Dimension Reduction and Data Visualization for Fr\'echet Regression

Zhang, Qi, Xue, Lingzhou, Li, Bing

arXiv.org Machine Learning 

With the rapid development of data collection techniques, complex data objects that are not in the Euclidean space are frequently encountered in new statistical applications. Fr\'echet regression model (Peterson & M\"uller 2019) provides a promising framework for regression analysis with metric space-valued responses. In this paper, we introduce a flexible sufficient dimension reduction (SDR) method for Fr\'echet regression to achieve two purposes: to mitigate the curse of dimensionality caused by high-dimensional predictors, and to provide a tool for data visualization for Fr\'echet regression. Our approach is flexible enough to turn any existing SDR method for Euclidean (X,Y) into one for Euclidean X and metric space-valued Y. The basic idea is to first map the metric-space valued random object $Y$ to a real-valued random variable $f(Y)$ using a class of functions, and then perform classical SDR to the transformed data.
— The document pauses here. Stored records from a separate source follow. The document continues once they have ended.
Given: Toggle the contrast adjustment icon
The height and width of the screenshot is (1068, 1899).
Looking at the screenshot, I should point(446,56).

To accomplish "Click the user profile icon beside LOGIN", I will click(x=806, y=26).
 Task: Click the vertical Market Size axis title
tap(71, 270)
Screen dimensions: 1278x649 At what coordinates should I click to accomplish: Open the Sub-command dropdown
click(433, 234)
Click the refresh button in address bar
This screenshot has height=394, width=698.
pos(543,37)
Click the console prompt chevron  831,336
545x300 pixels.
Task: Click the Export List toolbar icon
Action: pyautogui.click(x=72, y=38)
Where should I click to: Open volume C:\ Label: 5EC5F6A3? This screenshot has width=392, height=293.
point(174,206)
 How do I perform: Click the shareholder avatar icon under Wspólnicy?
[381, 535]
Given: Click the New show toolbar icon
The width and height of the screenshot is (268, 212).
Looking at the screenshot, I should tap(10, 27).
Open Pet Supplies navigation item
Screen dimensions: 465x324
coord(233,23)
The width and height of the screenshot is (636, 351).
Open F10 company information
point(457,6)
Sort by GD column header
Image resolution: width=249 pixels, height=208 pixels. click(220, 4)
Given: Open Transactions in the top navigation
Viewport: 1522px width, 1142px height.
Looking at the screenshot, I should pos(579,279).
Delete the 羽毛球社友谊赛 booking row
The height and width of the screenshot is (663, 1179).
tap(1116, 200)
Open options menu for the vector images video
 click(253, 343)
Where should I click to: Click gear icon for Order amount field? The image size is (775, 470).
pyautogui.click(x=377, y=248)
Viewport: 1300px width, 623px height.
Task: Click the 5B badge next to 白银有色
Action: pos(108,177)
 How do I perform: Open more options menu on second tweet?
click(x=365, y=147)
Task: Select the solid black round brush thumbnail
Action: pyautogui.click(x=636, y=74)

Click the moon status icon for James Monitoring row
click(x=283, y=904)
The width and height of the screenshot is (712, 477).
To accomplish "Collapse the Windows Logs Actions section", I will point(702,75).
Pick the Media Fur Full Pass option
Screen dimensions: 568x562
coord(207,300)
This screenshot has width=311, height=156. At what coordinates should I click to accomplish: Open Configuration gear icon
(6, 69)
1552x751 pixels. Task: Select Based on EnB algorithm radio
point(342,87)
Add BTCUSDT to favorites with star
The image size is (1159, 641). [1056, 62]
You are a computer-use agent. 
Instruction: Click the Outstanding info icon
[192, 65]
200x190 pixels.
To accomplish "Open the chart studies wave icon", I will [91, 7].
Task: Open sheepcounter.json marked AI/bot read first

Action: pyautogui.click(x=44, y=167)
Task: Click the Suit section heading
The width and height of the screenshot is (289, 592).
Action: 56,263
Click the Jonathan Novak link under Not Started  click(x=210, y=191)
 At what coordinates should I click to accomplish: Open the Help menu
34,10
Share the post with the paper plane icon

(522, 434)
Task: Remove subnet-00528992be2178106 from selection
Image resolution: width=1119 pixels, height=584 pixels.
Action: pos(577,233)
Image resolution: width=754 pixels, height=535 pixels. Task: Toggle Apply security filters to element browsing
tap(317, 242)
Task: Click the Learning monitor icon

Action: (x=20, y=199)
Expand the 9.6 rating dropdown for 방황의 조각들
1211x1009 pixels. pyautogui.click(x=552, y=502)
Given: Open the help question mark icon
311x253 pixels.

If the class of functions is sufficiently rich, then we are guaranteed to uncover the Fr\'echet SDR space. We showed that such a class, which we call an ensemble, can be generated by a universal kernel. We established the consistency and asymptotic convergence rate of the proposed methods. The finite-sample performance of the proposed methods is illustrated through simulation studies for several commonly encountered metric spaces that include Wasserstein space, the space of symmetric positive definite matrices, and the sphere. We illustrated the data visualization aspect of our method by exploring the human mortality distribution data across countries and by studying the distribution of hematoma density.